DISCLAIMER: This post contains both resources to help you research school districts during you home search as well as Maura's personal opinions about schools, school districts, and school rating systems based on her own experience as a former teacher; however, no opinions about specific schools or school districts will be expressed at any time, neither in this blog post, on this website, or during the home search of any client of Maura and Ben Neill. All homebuyers should do their own independent research and form their own opinions of individual schools and/or school districts.
Whether you have school-age children or not, school district may be an important part of your home search criteria. You may want good schools for your kids or you may just be looking ahead to when you are ready to sell and wanting to make sure that your home is in a good school district to help boost your resale value.
What, however, makes a "good school"?
A lot of qualities and qualifications go into the makeup of a "good school," but these qualifications will likely be different for every parent. For example, you may take into consideration factors such as standardized test scores, college readiness, college acceptance numbers and rates, reported disciplinary issues, and availability of advanced placement classes. Some parents may need special services for their own children, so a school that offers such programs may rank higher on their list of needs and wants, while others may value strong music, theatre, and arts programs or highly decorated sports teams.
In short, the qualities of a "good school" are as diverse and varied as parents' and students' and homebuyers' opinions, and those opinions, of course, are based on personal priorities, wants and needs, and perspectives. In my opinion, there's no such thing as a "good school."
Having said that, there are those who disagree (of course), and there are a number of online resources that can help us to determine if a school is good. These sites can be helpful, if used correctly. Similar to a site like Zillow, which spits out a home's "Zestimate" (an estimate of a home's value based on public records and a computer algorithm), websites that give scores and ratings to school should be used as just one of the tools that you use to evaluate a school or a school district, and definitely not as a definitive guideline as to the school's value.

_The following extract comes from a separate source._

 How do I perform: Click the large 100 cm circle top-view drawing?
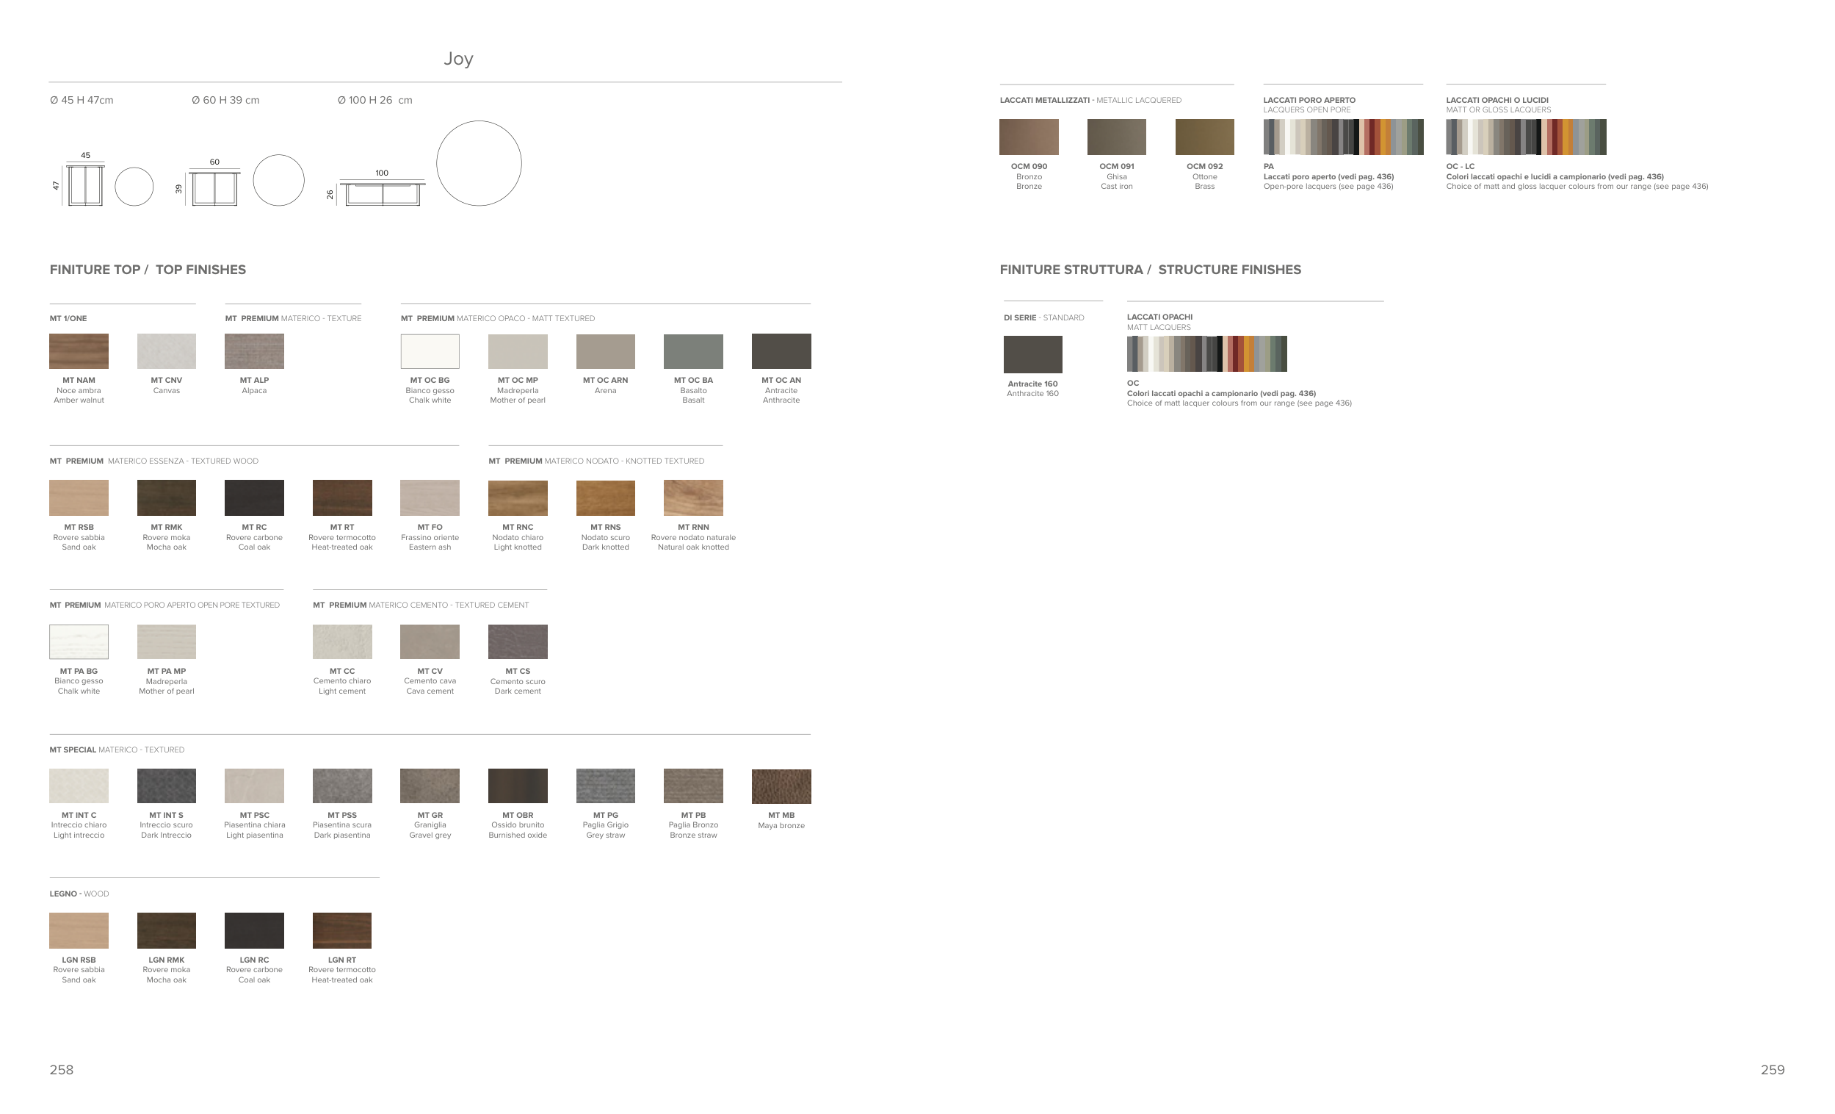[x=479, y=163]
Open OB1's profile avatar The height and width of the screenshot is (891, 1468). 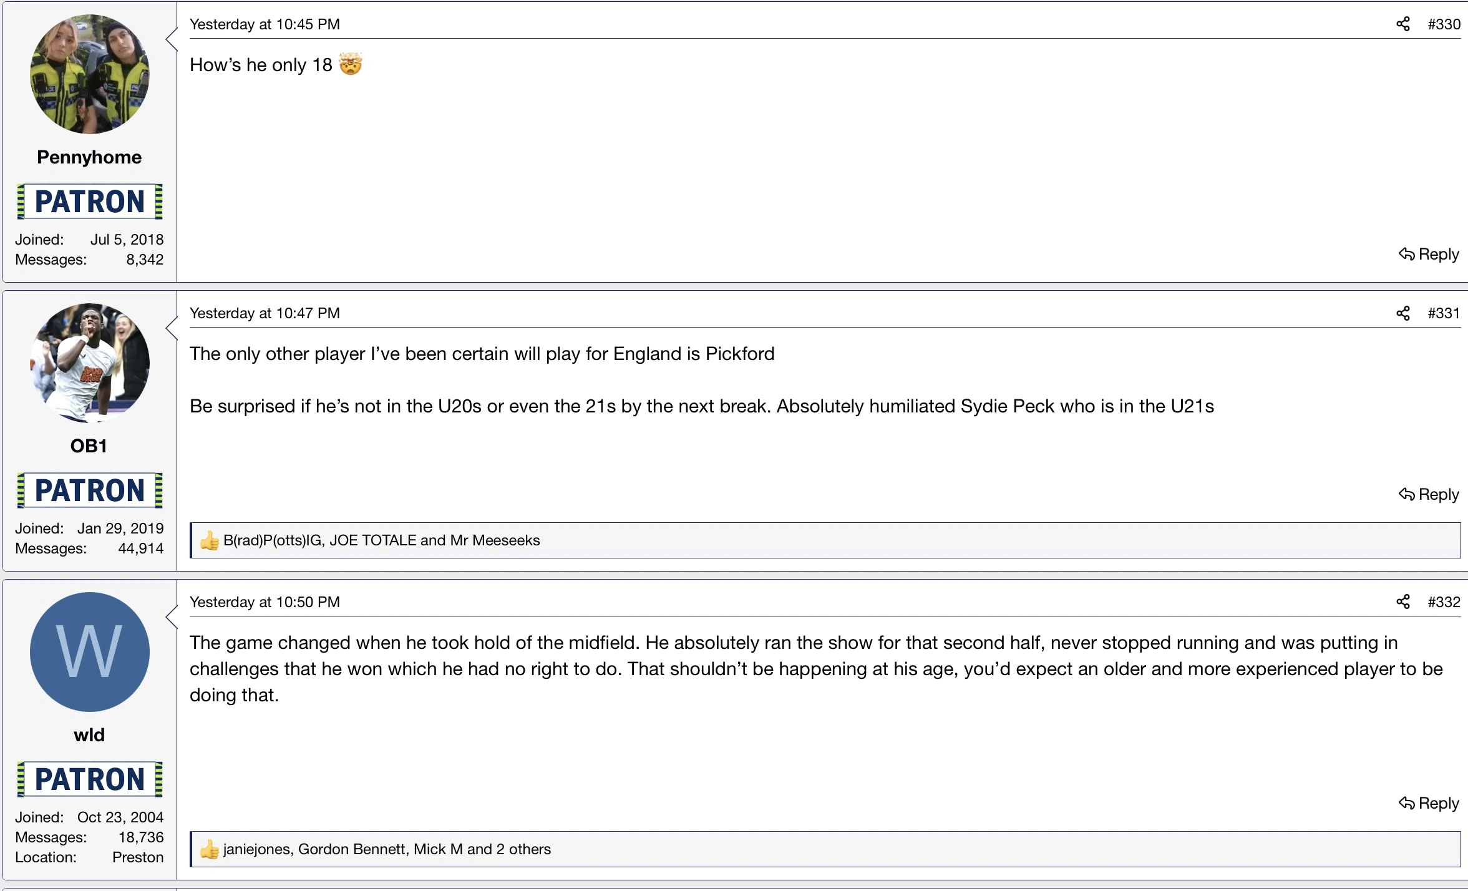(x=89, y=363)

Two popular sites that you may use to do an initial search of school districts you are considering are:
Many of our clients use the above-listed sites, and I won't downplay their value as a starting point to do one's research. Thinking back to the days before the World Wide Web, this kind of database holds significant value for research when buying a home and/or choosing a school district in which to live. I won't deny that these sites can be valuable resources for taking an initial look at a school -- from a 30,000 foot level, so to speak. They give information such as school population size, demographics of the student body, ratio of teachers to students/class size, and in some cases, even parent and/or student testimonials/feedback. This information can be very useful, especially as it can help you to determine what further questions a consumer may want answered before sending their children to that school or buying a home in that school district.

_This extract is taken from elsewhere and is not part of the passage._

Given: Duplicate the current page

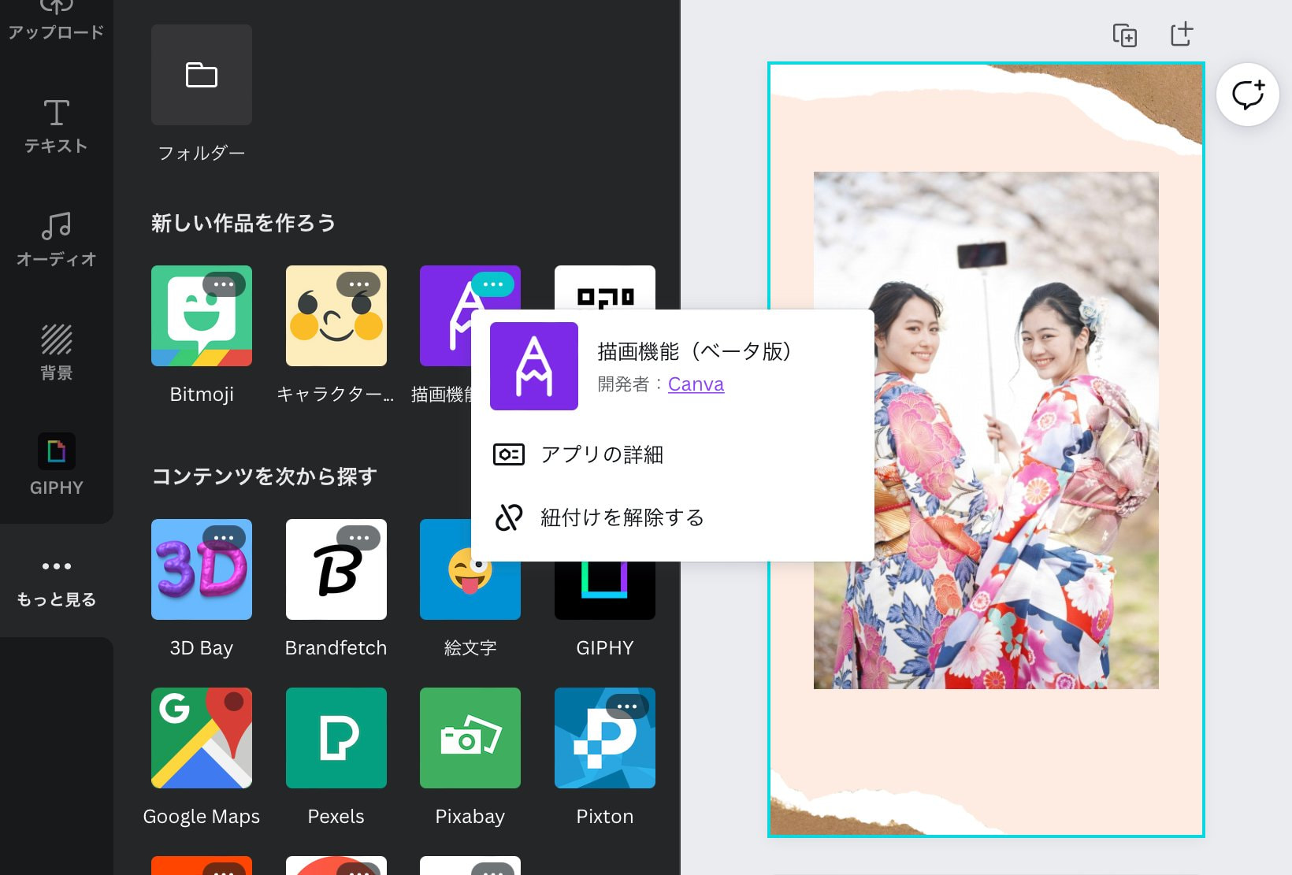Looking at the screenshot, I should click(x=1126, y=35).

However, it's important to keep in mind that any site based on public record and using a computer algorithm -- no matter how sophisticated -- to determine value, should be treated somewhat skeptically. There's just no way that a computer code and generalized information collected about all schools in a database can tell the whole story.
Here's an example: a school in one Metro Atlanta area school district has a school in the mid-range (most school-grading sites rank sites using a numerical system, of 1 through 10, with 1 being a low-scoring school and 10 being a high-scoring school). Looking solely at the school score -- in other words, taking a quick glance at the numbering system, at the number only -- may give the impression that this school is a low-performing school. However, is the score truly indicative of performance. Some examples of what the number cannot tell are: does the school bus in special needs children for occupational therapy? does the school house the county's reading specialist program for students who need extra assistance? does the school have a higher number of students for whom English is a second language? In providing assistance for students who are learning English or who need extra assistance, is this school low-performing, or is it a school where more students are receiving specialized education? And does that make it a low-performing school or simply a school where all of the students take the same standardized test, on which some may not perform as highly. My personal opinion: take the school scores on school-scoring websites with a grain of salt, and do your full due diligence by visiting a school, speaking to the administration and the teachers -- conduct the same due diligence on a school as you would the home you're buying. After all, the school score may be worth just about as much as a home's Zestimate...
Finally, let me wrap up this discussion with some of my own personal observations, as a former public school teacher. When I look at school scores, I believe they only tell part of the story; the other, bigger, more important part is the story that is told when you visit the school, meet the administration and the teachers, and learn more about the school.
BOTTOM LINE (again simply my opinion): use school scoring websites as just one more tool in your arsenal to help you choose a home, but use other avenues to help validate the scores that you find and make up your own mind. The right home for you may be in in a school district that you might have initially overlooked.